__WHAT IS BEING ASKED__
Transcribe exactly every line from the one containing "Click the edit" down to the final line of the listing below, including both, and leave out the rest.

Start of Block

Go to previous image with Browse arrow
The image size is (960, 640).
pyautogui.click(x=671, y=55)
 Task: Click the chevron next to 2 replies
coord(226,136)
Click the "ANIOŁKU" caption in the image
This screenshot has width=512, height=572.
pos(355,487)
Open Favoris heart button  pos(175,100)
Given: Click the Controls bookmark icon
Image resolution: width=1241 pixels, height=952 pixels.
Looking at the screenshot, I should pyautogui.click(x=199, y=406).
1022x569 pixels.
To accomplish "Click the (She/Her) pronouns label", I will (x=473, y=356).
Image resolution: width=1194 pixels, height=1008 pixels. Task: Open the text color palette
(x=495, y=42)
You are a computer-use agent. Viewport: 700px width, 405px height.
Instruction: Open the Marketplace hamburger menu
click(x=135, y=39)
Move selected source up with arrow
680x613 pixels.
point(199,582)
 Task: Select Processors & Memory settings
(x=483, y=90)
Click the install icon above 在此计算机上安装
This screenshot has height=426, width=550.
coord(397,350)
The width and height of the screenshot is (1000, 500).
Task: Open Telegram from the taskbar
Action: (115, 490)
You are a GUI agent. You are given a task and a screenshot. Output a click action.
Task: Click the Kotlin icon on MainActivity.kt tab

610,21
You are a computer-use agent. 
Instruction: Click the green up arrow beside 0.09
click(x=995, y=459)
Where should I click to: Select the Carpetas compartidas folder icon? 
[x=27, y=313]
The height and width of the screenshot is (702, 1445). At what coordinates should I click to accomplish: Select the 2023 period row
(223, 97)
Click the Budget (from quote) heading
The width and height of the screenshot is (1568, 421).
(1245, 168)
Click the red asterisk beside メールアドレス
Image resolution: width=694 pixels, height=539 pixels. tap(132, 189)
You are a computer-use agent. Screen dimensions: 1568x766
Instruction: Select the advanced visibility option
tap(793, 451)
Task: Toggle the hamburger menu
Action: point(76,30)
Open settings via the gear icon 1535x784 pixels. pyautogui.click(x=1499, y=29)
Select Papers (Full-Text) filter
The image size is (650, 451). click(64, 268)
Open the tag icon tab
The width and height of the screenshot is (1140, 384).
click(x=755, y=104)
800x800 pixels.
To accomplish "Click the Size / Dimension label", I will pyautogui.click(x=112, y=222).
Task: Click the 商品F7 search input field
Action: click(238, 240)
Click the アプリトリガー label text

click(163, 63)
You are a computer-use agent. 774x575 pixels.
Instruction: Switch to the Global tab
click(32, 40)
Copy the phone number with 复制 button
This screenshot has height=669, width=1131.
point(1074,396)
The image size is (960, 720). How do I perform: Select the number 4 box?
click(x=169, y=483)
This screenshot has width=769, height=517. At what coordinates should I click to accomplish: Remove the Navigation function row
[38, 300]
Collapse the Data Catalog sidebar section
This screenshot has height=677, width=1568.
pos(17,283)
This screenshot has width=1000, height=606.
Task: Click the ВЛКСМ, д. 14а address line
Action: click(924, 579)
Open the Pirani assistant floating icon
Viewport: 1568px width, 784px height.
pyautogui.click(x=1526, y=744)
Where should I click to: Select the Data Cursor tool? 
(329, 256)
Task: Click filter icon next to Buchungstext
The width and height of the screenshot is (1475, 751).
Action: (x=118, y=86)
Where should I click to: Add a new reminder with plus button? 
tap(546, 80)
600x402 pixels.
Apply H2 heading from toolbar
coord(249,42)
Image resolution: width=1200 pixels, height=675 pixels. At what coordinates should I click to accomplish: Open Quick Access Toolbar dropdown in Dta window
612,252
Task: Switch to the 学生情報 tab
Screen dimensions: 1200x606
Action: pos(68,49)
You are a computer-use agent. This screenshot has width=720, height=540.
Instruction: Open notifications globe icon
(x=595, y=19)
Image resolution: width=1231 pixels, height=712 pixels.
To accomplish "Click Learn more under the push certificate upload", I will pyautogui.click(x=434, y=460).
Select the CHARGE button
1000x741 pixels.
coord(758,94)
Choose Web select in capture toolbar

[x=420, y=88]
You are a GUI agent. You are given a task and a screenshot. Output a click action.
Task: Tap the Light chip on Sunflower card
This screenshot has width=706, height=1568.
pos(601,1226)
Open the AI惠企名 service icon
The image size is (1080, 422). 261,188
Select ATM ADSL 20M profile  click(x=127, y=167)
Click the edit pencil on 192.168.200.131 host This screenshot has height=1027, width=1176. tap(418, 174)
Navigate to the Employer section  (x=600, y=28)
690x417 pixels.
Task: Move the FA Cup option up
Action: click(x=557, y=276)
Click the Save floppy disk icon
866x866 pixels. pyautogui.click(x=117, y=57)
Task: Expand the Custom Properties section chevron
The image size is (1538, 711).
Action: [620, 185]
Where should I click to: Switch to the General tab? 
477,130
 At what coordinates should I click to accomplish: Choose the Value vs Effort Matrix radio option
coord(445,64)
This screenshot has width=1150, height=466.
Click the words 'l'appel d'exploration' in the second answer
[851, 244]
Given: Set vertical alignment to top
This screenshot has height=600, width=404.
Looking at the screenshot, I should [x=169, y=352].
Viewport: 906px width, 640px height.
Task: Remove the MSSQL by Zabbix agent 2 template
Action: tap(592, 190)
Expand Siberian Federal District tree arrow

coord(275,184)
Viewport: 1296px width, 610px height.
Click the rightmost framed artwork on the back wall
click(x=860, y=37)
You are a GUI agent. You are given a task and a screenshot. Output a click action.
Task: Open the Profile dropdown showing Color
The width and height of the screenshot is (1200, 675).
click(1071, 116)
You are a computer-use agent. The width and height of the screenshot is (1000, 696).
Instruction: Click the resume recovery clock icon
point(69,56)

End of Block

__PROBLEM SOLUTION__
Click the edit pencil on 192.168.200.131 host This screenshot has height=1027, width=1176. tap(418, 174)
Navigate to the Employer section  (x=600, y=28)
690x417 pixels.
Task: Move the FA Cup option up
Action: click(x=557, y=276)
Click the Save floppy disk icon
866x866 pixels. pyautogui.click(x=117, y=57)
Task: Expand the Custom Properties section chevron
The image size is (1538, 711).
Action: [620, 185]
Where should I click to: Switch to the General tab? 
477,130
 At what coordinates should I click to accomplish: Choose the Value vs Effort Matrix radio option
coord(445,64)
This screenshot has width=1150, height=466.
Click the words 'l'appel d'exploration' in the second answer
[851, 244]
Given: Set vertical alignment to top
This screenshot has height=600, width=404.
Looking at the screenshot, I should [x=169, y=352].
Viewport: 906px width, 640px height.
Task: Remove the MSSQL by Zabbix agent 2 template
Action: tap(592, 190)
Expand Siberian Federal District tree arrow

coord(275,184)
Viewport: 1296px width, 610px height.
Click the rightmost framed artwork on the back wall
click(x=860, y=37)
You are a GUI agent. You are given a task and a screenshot. Output a click action.
Task: Open the Profile dropdown showing Color
The width and height of the screenshot is (1200, 675).
click(1071, 116)
You are a computer-use agent. The width and height of the screenshot is (1000, 696).
Instruction: Click the resume recovery clock icon
point(69,56)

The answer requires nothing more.